(Parts of the exercise)
1: Translate this sentence from the Arizona canyoneering account into Spanish: "Many tiny creatures love the crystal clear, flowing water in this canyon."
2: Using the Arizona canyoneering account, explain in one to three sentences why the deep pools below the jumps in The Jug hold lost gear.
3: Proceed with the Arizona canyoneering account from its last sentence onward.

(Excerpted text)
————————

Monthly Archives: April 2014
Arizona wet canyons are a blast! Brian and I just returned from a great canyoneering fest near Globe, Arizona. The canyons were flowing and offered great opportunities for sliding and swimming. The highlights of our trip were descending a fantastic new waterfall canyon called S’mores and going “Scubaneering” in The Jug with Jason of www.inthecanyons.com. A local canyoneering guide, Jason is interested in scuba diving for lost treasure in a technical canyon he regularly takes clients through, the Jug of Salome Creek. This is just a casual canyon romp with friends, but Jason can’t seem to help himself. He’s acting as our guide, pointing out the medicinal and edible plants on the trail, giving us the “safety talk”, and generally making an easy canyon even easier with his intimate knowledge of every pool, slide, and downclimb.
There are at least two appealing jumps into deep pools in The Jug. Where there are jumping canyoneers with things strapped onto them, there is canyon booty to be collected after the water yanks these things loose upon impact. Jason optimistically sports a large “lobster bag”, a mesh and canvas bag to collect the canyon booty from the bottom of the pool as he dives. He has found waterproof cameras, helmets, sunglasses and canyoneering gear at this spot in the past. He carries an extremely heavy pack with both scuba and canyoneering gear, including tanks. He needs a new waterproof camera and this is his version of “shopping”. It’s a lot more fun than the mall, and definitely cheaper!
The hike into the canyon is on an easy trail punctuated with tall, proud Saguaro cacti. After a couple miles the canyon begins to poke its jagged pink edges up like crooked teeth, breaking up the scruffy green desert and appearing very alien against the prickly hills and valleys around it. Saguaro cacti line the rim of the canyon, and occasionally grow right out of the cracks in the canyon walls.
“Welcome to my office”, says Jason with a flourish, referring to the tall, pink granite walls around us.
We put on wetsuits next to the rushing stream, then start walking and swimming in the canyon. Just a couple minutes downstream Jason spots a small snake with a frog in its mouth. Many tiny creatures love the crystal clear, flowing water in this canyon. Today we share the canyon with fish, frogs, large spiders, lizards, dragonflies, butterflies and beetles.

————————

(Pixel coordinate grounding data)
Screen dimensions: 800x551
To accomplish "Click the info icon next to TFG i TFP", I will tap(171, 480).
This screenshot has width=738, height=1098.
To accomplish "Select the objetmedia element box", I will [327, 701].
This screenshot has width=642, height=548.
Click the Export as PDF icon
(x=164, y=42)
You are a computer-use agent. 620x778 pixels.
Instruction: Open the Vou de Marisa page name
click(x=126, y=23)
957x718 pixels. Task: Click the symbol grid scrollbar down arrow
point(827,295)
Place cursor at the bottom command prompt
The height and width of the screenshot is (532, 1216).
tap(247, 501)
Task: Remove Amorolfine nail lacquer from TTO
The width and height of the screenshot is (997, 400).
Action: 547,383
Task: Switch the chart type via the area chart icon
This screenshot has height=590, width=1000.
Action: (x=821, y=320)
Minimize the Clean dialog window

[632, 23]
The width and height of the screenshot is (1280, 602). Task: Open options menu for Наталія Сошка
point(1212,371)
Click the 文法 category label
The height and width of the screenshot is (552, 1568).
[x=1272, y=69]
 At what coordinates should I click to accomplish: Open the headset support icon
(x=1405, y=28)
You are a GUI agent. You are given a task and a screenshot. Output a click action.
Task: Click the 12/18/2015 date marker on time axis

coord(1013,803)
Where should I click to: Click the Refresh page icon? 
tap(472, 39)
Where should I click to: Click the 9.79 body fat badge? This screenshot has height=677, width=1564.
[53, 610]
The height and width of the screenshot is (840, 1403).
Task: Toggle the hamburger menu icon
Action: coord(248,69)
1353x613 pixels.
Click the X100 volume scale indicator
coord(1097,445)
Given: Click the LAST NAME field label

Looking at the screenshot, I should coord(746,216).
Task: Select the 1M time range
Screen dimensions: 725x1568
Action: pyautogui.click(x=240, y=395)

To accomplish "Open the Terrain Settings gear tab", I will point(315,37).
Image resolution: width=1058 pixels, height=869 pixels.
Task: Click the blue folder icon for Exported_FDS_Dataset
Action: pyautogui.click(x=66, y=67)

————————

(Answer set)
1: Muchas criaturas diminutas adoran el agua cristalina y corriente de este cañón.

2: Canyoneers jump into these pools with things strapped onto them, and the water yanks those things loose on impact. That leaves canyon booty to be collected from the bottom of the pool, which is why Jason dives there with a lobster bag.

3:
Many of the Arizona canyons have wonderful sculpted rock waterslides, and soon we find an amazing slide against the left wall of the canyon. It drops about 15 feet and right in the middle we shoot through a small waterfall before plunging into the pool below. There is a “girl scout start” where we enter the rock chute with a bit less sliding and an “eagle scout start” where we slide the entire 15 feet, shooting through the waterfall with a splash in the middle. This is great fun and we all shoot down the chute and then climb back up behind the waterfall to giggle and slide again and again.
This canyon has one mandatory 40 foot drop where we can either rappel a waterfall in a narrow slot, rappel down a rock wall or jump into a deep, green pool. I choose to rappel the waterfall in the narrow slot and Brian chooses to jump 40 feet into the deep pool below. Jason jumps with his dive gear and prepares to scuba dive the pool at the bottom as we all make our way down. Jason prepares for the dive, using rocks and carabiners as weights. He descends below the surface until he’s just a small shadow near the bottom sending up a stream of white bubbles. He later tells us his depth meter showed the pool was 40 feet deep.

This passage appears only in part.